| STATED PROBLEM |
Can you write out all of the entries below again with "Screen dimensions" changed to "Display size" wherever it occurs, omitting the pictures and keeping everything else the same?

| RECORDS SHOWN |
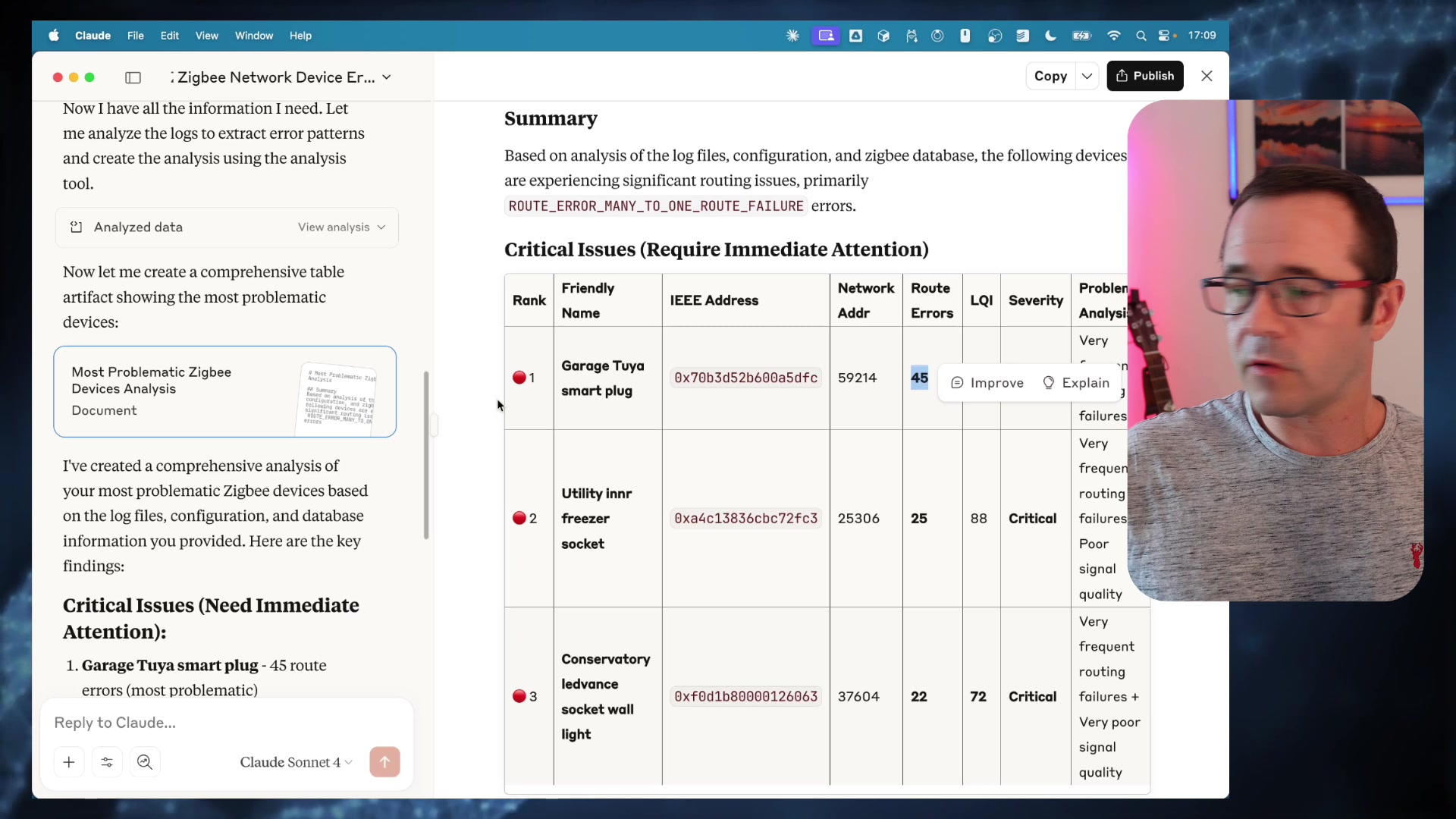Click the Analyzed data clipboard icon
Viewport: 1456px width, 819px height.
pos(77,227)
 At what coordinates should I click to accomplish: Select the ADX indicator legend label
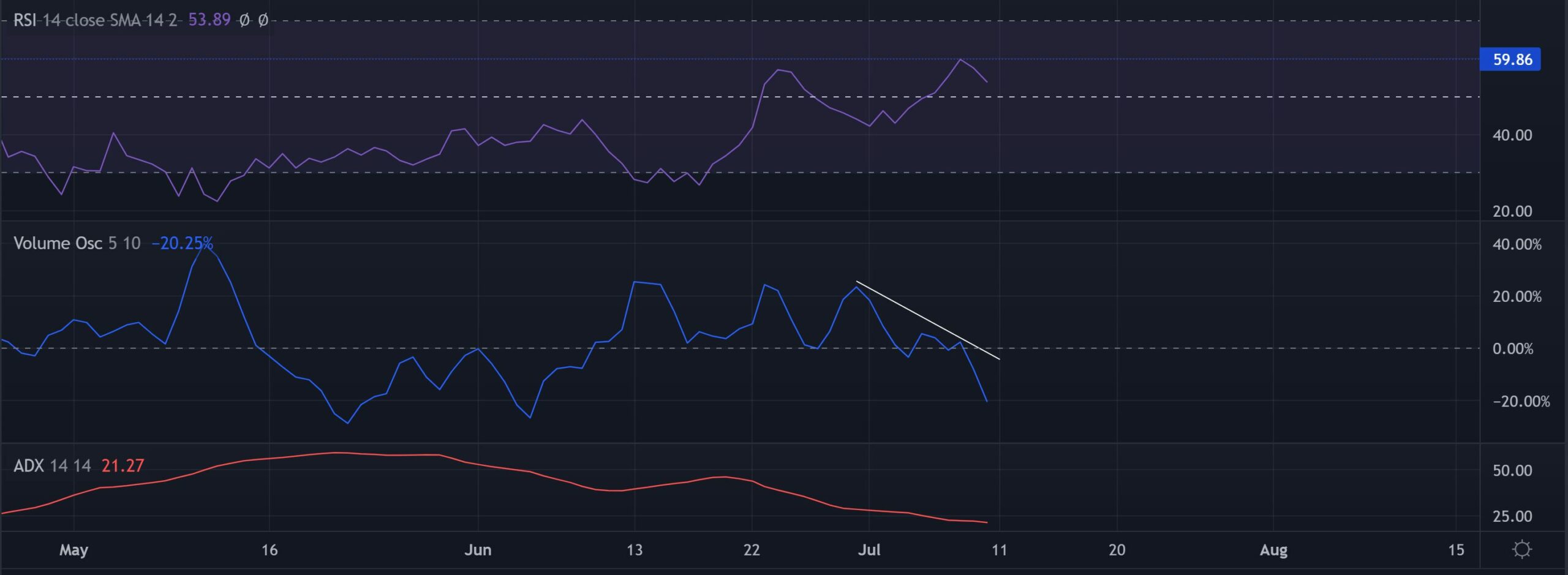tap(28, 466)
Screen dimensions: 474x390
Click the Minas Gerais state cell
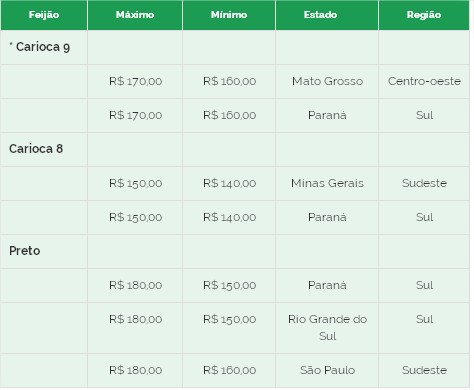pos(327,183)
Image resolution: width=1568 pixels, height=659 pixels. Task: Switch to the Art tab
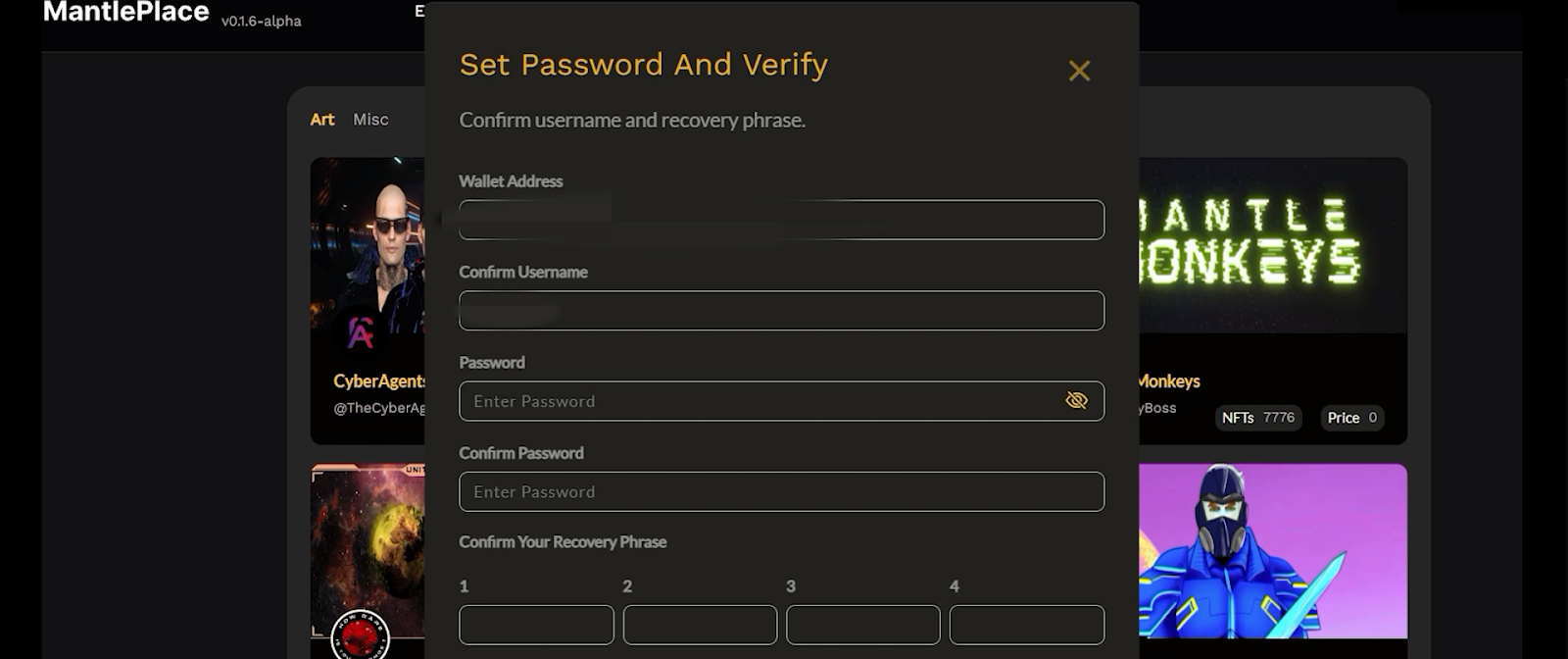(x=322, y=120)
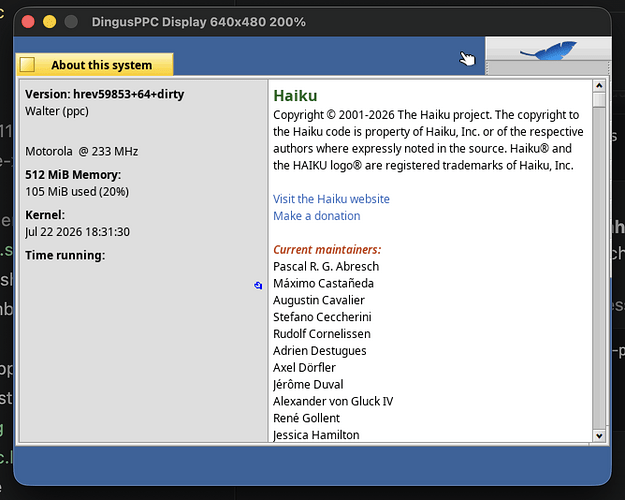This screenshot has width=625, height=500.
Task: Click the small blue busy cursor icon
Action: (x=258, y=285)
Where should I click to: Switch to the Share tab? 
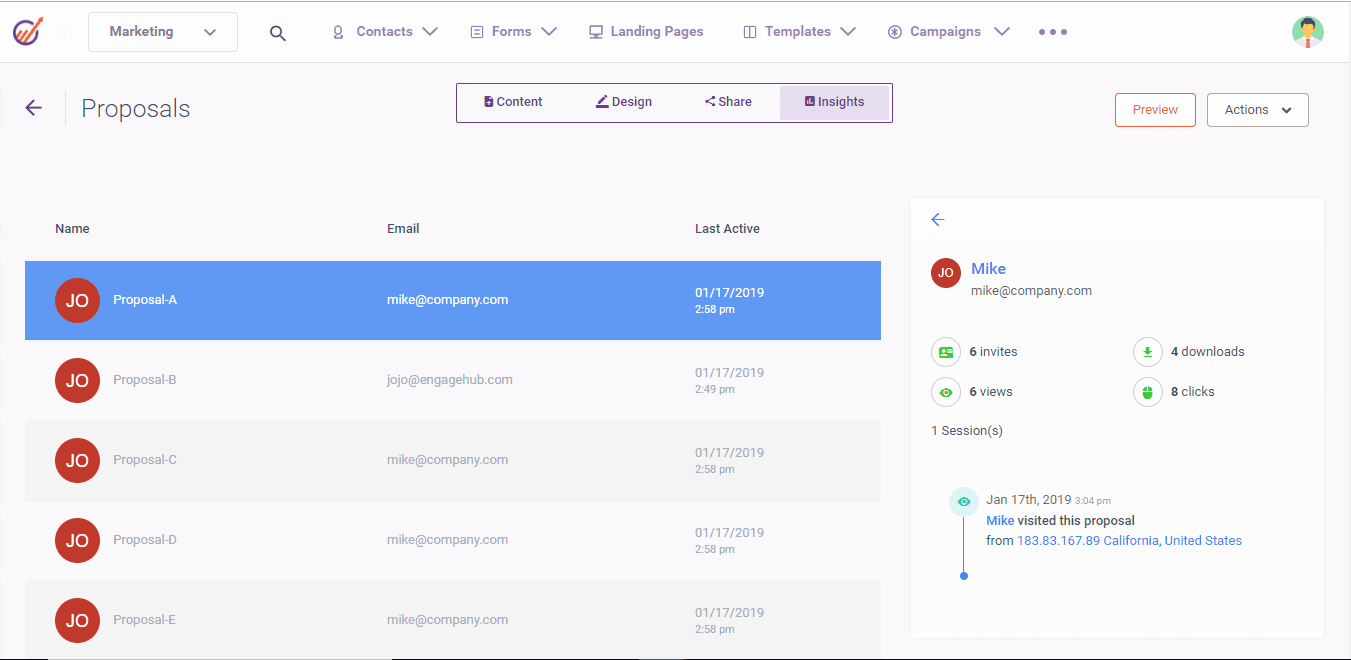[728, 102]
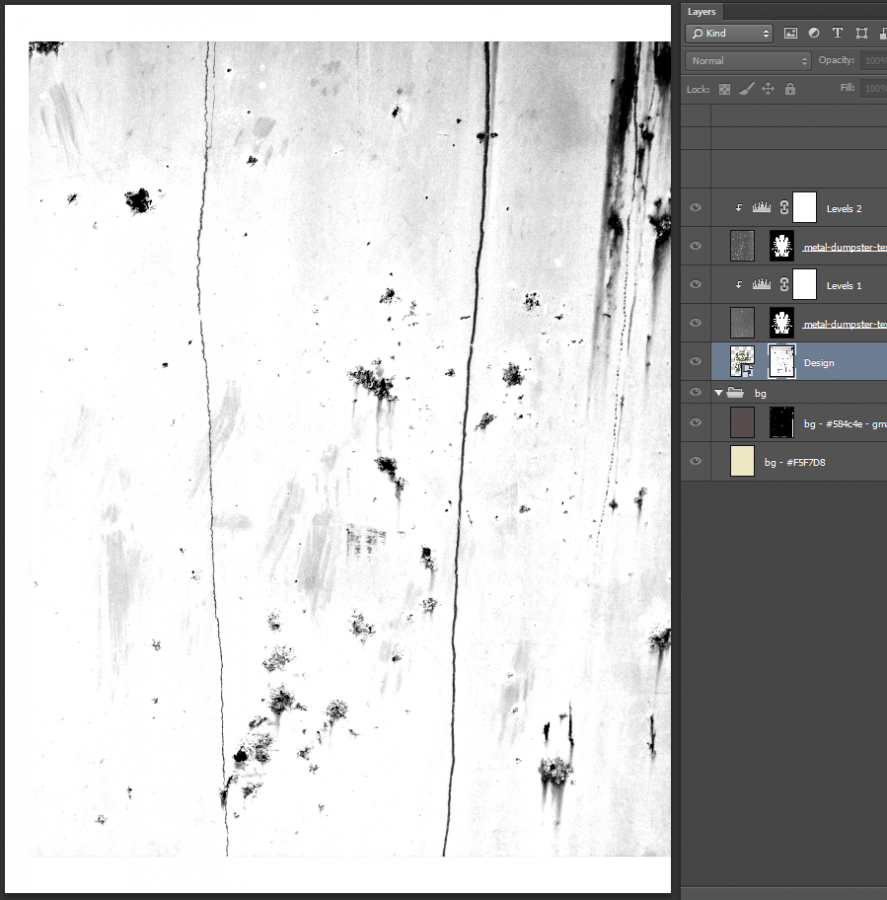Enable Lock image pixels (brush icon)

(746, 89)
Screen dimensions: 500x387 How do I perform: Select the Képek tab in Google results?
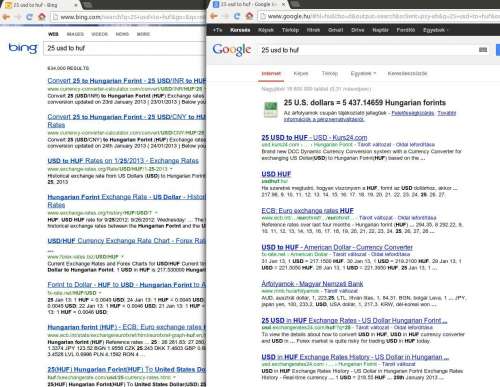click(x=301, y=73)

| OUTPUT BELOW |
Click the Analyzed data clipboard icon
Viewport: 1456px width, 819px height.
pos(77,227)
 At what coordinates should I click to accomplish: Select the ADX indicator legend label
tap(28, 466)
Display size: 474x390
Click the Minas Gerais state cell
pos(327,183)
Image resolution: width=1568 pixels, height=659 pixels. Task: Switch to the Art tab
(x=322, y=120)
This screenshot has width=625, height=500.
Task: Click the small blue busy cursor icon
Action: (x=258, y=285)
Where should I click to: Switch to the Share tab? 
[728, 102]
Enable Lock image pixels (brush icon)

(746, 89)
Display size: 500x387 How do I perform: Select the Képek tab in Google results?
click(x=301, y=73)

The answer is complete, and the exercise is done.